Hi all - I'm running into a small problem with the CyberPower CP425HG UPS and NUT 2.4 on Fedora 11. For whatever reason, at system startup this UPS registers as a USB device very late in the boot process, *after* all the services have started. So at boot up when the "ups" service in init.d tries to start "upsdrvctl", it fails because no USB UPS device cannot be found. Hence the auto-shutdown on low battery does not work. This all works great if I start the ups service manually ("service ups start") after the system has booted up.
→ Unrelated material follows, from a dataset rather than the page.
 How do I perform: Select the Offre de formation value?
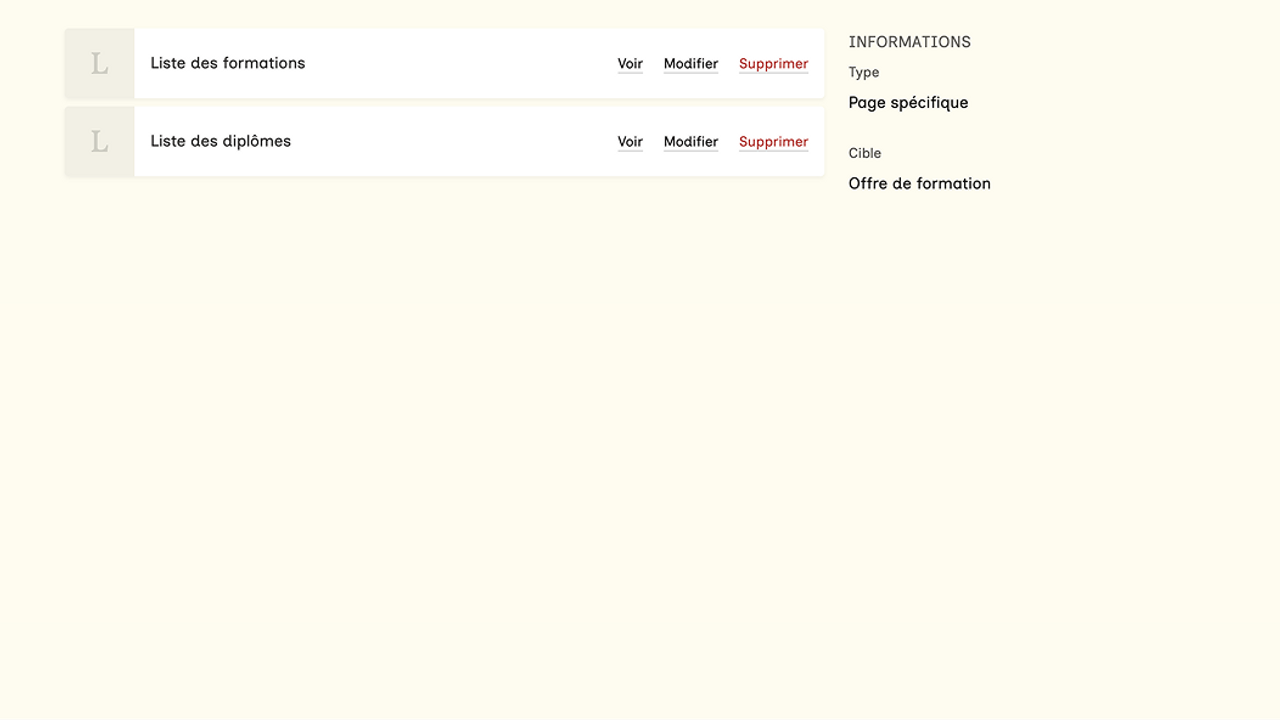[x=919, y=183]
I'm not sure how to fix this, other than to perhaps start the "ups" service from the udev rules file if a known USB UPS device has been found, but that seems like a rather ugly way to go about this. Does anyone have any thoughts? System information: Fedora 11, Kernel 2.6.30, NUT 2.4.3 UPS product page: http://www.cyberpowersystems.com/products/ups-systems/soho-ups/CP425HG.html Thanks, Arun
Charles Lepple
2011-Apr-01 02:25 UTC
[Nut-upsuser] Startup timing issue with CyberPower CP425HG UPS
On Mar 30, 2011, at 9:46 PM, Arun wrote:> I'm not sure how to fix this, other than to perhaps start the "ups" > service from the udev rules file if a known USB UPS device has been > found, but that seems like a rather ugly way to go about this. Does > anyone have any thoughts?I have had a sneaking suspicion that in some situations, starting a USB driver from hotplug or udev might work better, and this is definitely one of those cases. Before you get too far into this, you probably want to make sure that when power returns, your UPS will wait until the battery is charged to some threshold before powering on its outlets. Otherwise, if the power goes off-on-off (with a shutdown after the first power failure), the UPS might try to start the computer up with a discharged battery, and due to the delay in connecting to the UPS, NUT would not get the low battery signal in time to shut down properly the second time. The other trick is that the current NUT USB drivers will attempt to reattach to a device if it disappears. Especially during testing, it is helpful to be able to unplug and re-plug the UPS into the USB port. For this to work, the udev script could kill the driver which is waiting around for the UPS to come back. (That would only do the right thing on a single-UPS system.) Alternatively, you could check in the udev script to see if any of the USB drivers are running (look for the PID files, and run "kill -0" to see if the process is still around without actually terminating it). On the other hand, you can also look into whether your startup scripts have configurable dependencies, and tell the NUT init.d script to start after the USB service has fully initialized. Not sure how that works in Fedora.